School of Nursing researcher to study exercise and nutrition in rural Latinas

Advertisements, news articles and entire reality TV series are based on the common knowledge that obesity, physical inactivity and a poor diet are risk factors for number of chronic illnesses and certain cancers. We also know that eating better and being active can turn those negative diagnoses around.

Cindy Perry (left) meets with community members in rural Washington State.
Cindy Perry (left) meets with community members in rural Washington State.

Cynthia Perry, Ph.D., F.N.P.-B.C., associate professor in the OHSU School of Nursing and director of the family nurse practitioner program, is taking this concept to a targeted audience with a two-year research study, “Fuerte y Sanas: Adaptation of an exercise and nutrition program for rural Latinas.” Through a grant from the National Cancer Institute, Perry is expanding on previous work promoting physical activity with rural Latino youth to introduce interventions that can reduce disparities related to physical inactivity and poor diet among Latinas in the Yakima Valley of Washington.

Census data shows that Latinas are less active and bear a disproportionate burden from physical inactivity and dietary-related negative health consequences as compared women in the general population.

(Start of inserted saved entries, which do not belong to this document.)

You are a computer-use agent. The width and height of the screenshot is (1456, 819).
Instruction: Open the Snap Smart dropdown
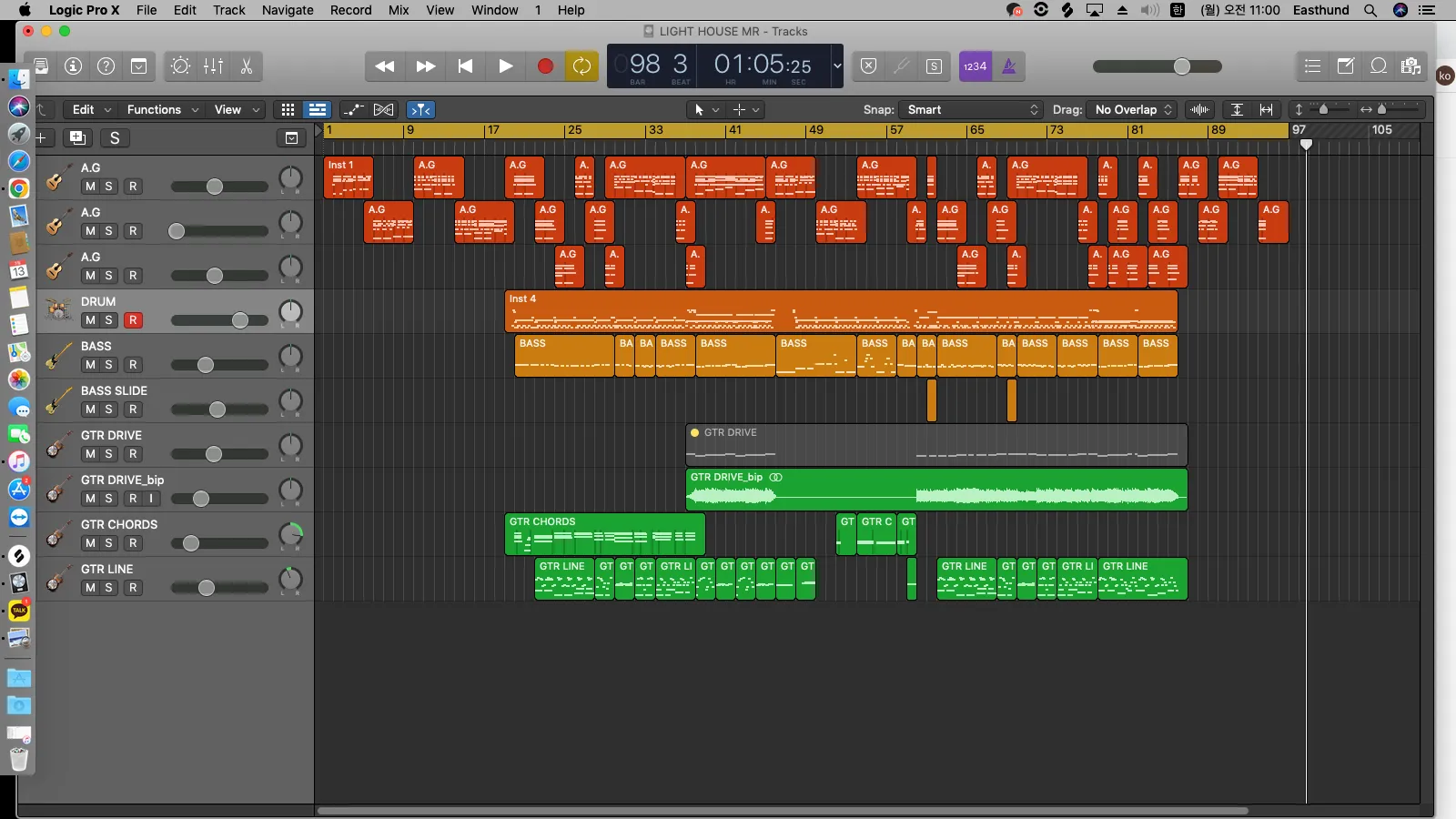971,109

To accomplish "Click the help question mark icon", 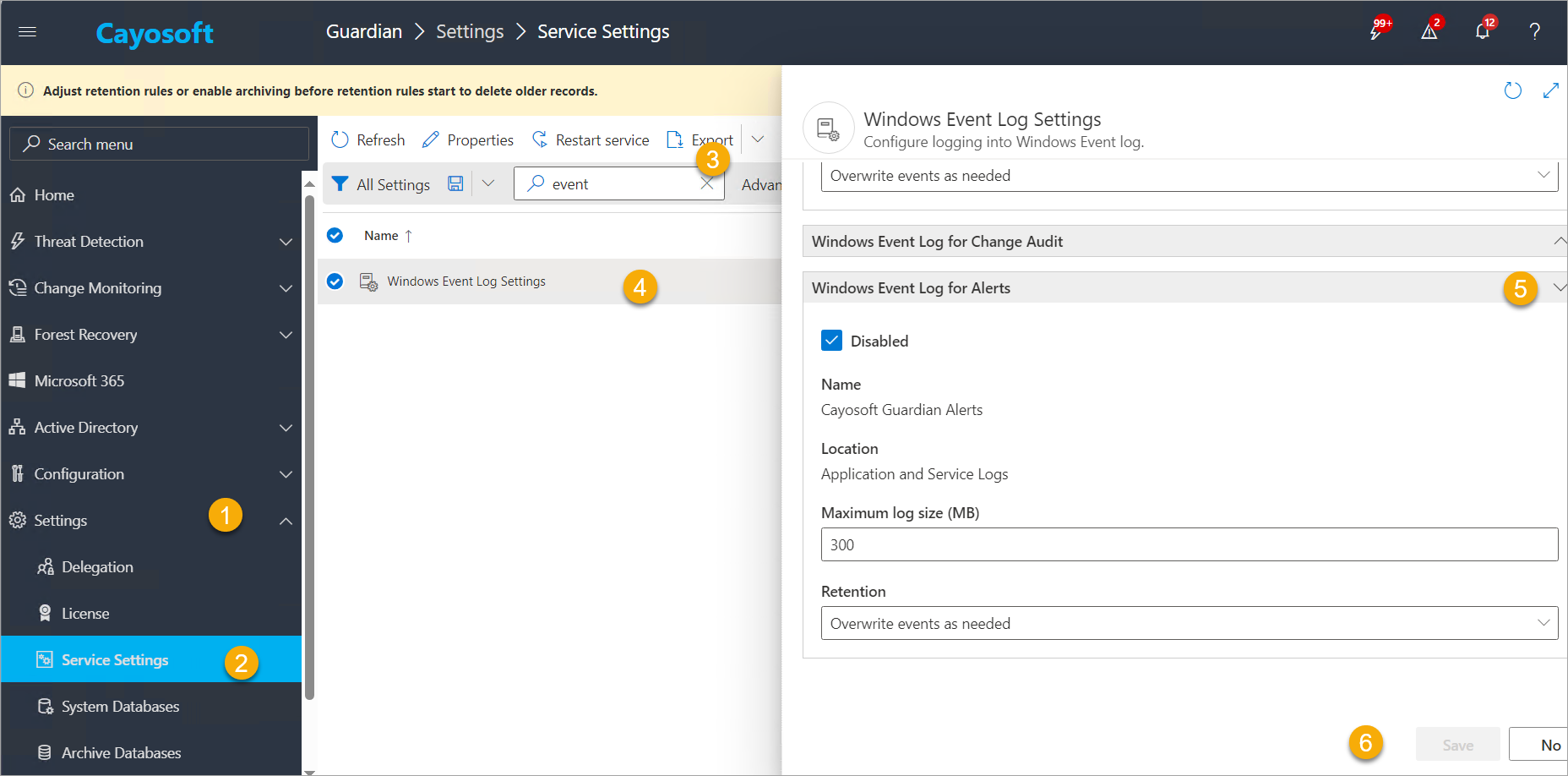I will point(1534,31).
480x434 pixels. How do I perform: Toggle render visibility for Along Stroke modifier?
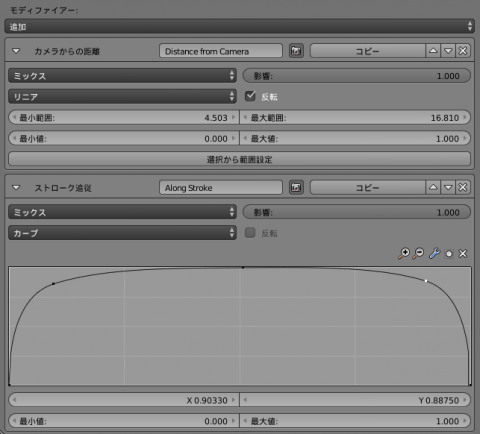pyautogui.click(x=296, y=187)
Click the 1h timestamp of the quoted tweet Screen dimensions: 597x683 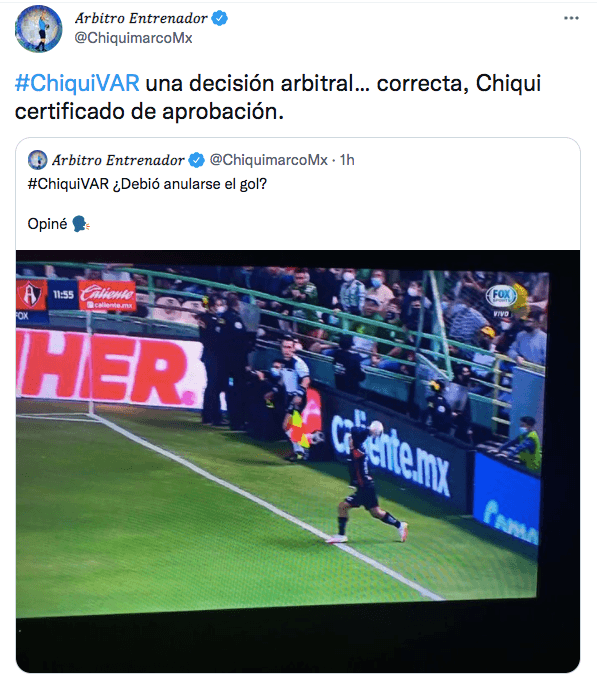tap(347, 160)
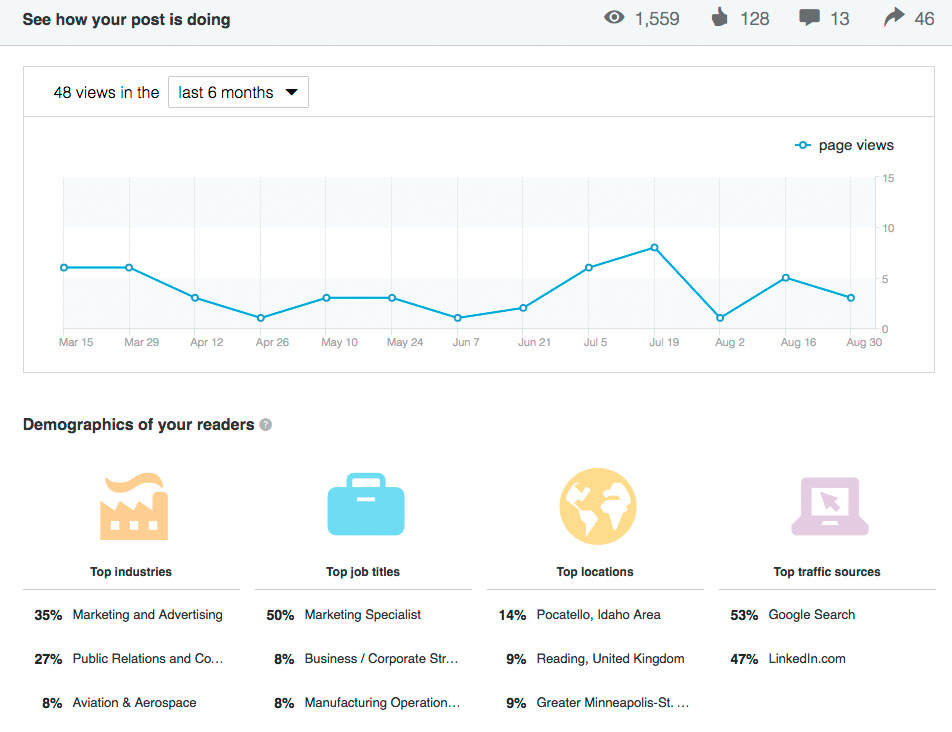Click the briefcase Top job titles icon
Screen dimensions: 952x732
tap(365, 507)
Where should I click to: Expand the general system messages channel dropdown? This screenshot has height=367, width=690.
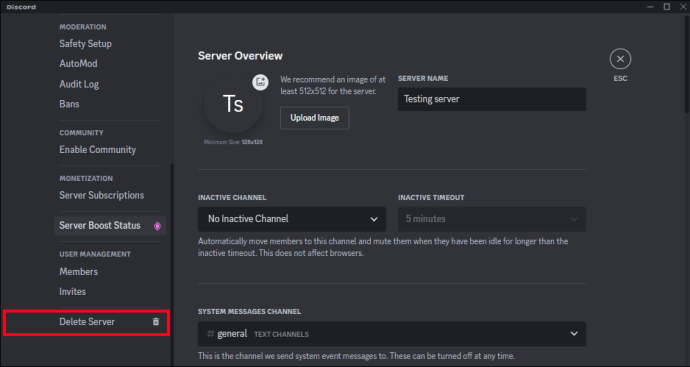pos(392,334)
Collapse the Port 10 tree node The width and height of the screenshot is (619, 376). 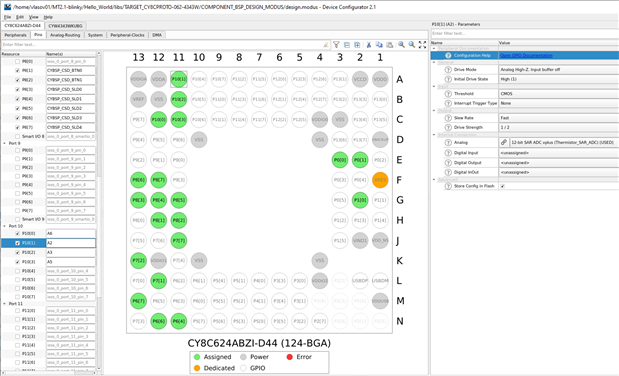click(4, 226)
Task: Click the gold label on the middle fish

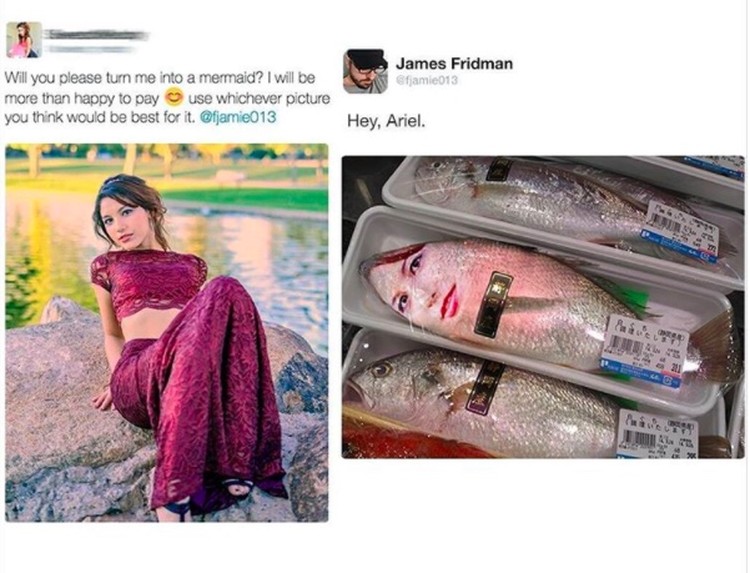Action: click(493, 304)
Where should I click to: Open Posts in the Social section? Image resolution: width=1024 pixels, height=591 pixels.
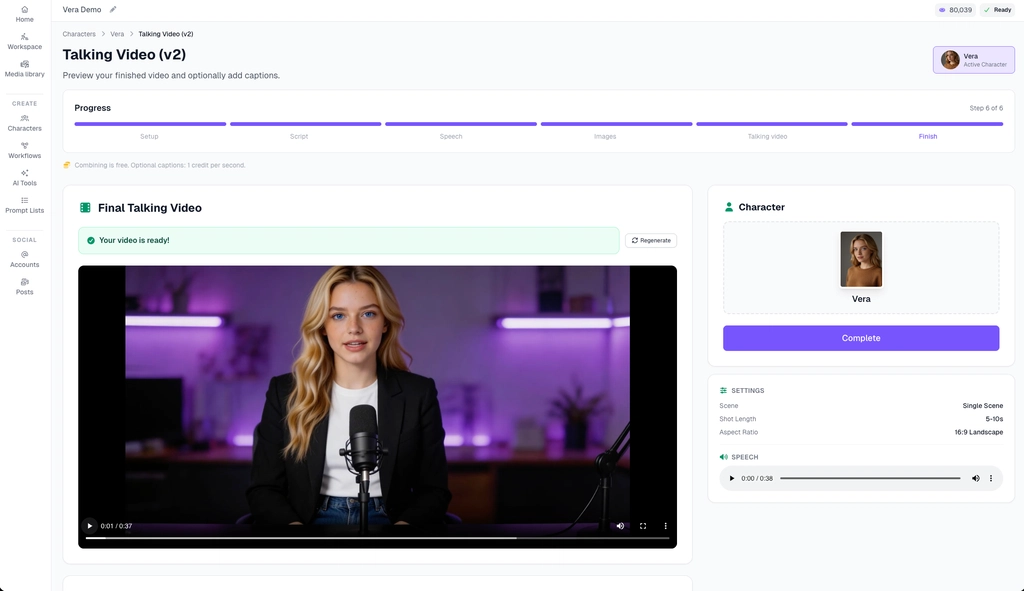(24, 286)
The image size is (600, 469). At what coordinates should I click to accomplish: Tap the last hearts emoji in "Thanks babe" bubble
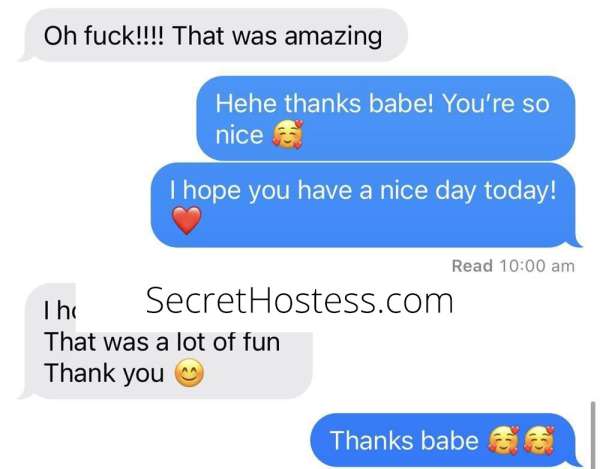click(539, 440)
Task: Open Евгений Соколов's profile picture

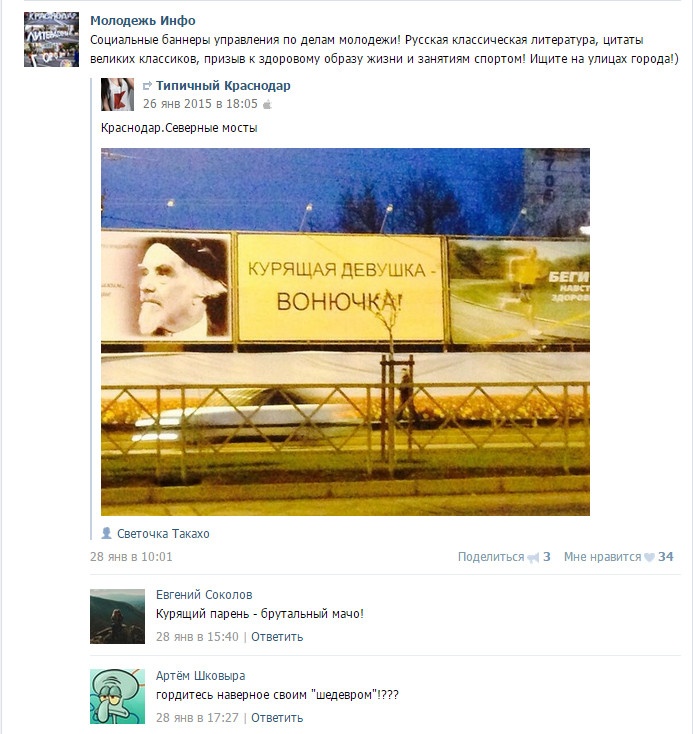Action: pos(118,616)
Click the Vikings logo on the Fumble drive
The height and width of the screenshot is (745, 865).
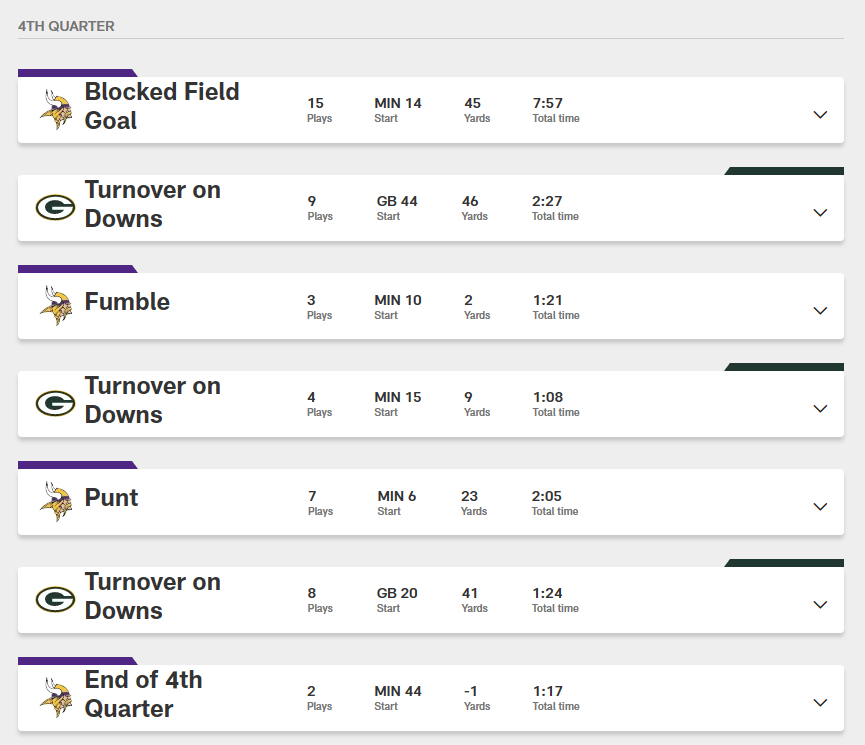[x=56, y=306]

For example, the prevalence of obesity among U.S. Latinas is 44 percent compared with 32.6 percent in non-Latino white women. The prevalence of diabetes is 13.2 percent in Latinos compared with 7.6 percent in whites and Latino adults were 30 percent less likely to engage in physical activity.

Perry has been working with the Latina community in Sunnyside, Wash., since 2007, prior to coming to OHSU in July 2013. A former mentor worked with this community for two decades, inspiring Perry to work with this community and look at physical activity in children and now with Latina adults. She’s found that one way to address the gaps in health is to deliver culturally and linguistically meaningful interventions designed to reduce weight, increase physical activity, and improve dietary habits.

Perry’s study will entail adapting and testing a theory- and evidence-based physical activity program originally developed for rural white women. The curriculum – Strong Women, Healthy Hearts – is a 12-week exercise and nutrition program – has been shown to decrease weight, increase physical activity and improve cardiorespiratory fitness and dietary habits. Perry aims to extend the reach of the program as an avenue to addressing the health disparities experienced by this population.

Over two years, Perry will convene a community advisory board, made up of eight Latinas, to serve as a touchstone for learning what elements of the curriculum are most meaningful and how best to adapt the material for this population. She will recruit participants to attend classes two times a week for 12 weeks and measure fitness and activity level, attendance, satisfaction surveys, and the feasibility of running the program on a long-term basis. After this project, Perry hopes to write a larger grant to bring the curriculum to additional rural Latina communities in Washington, Oregon, and beyond.

Perry’s study is supported through a R03 grant 1R03CA197657-01 from the National Cancer Institute.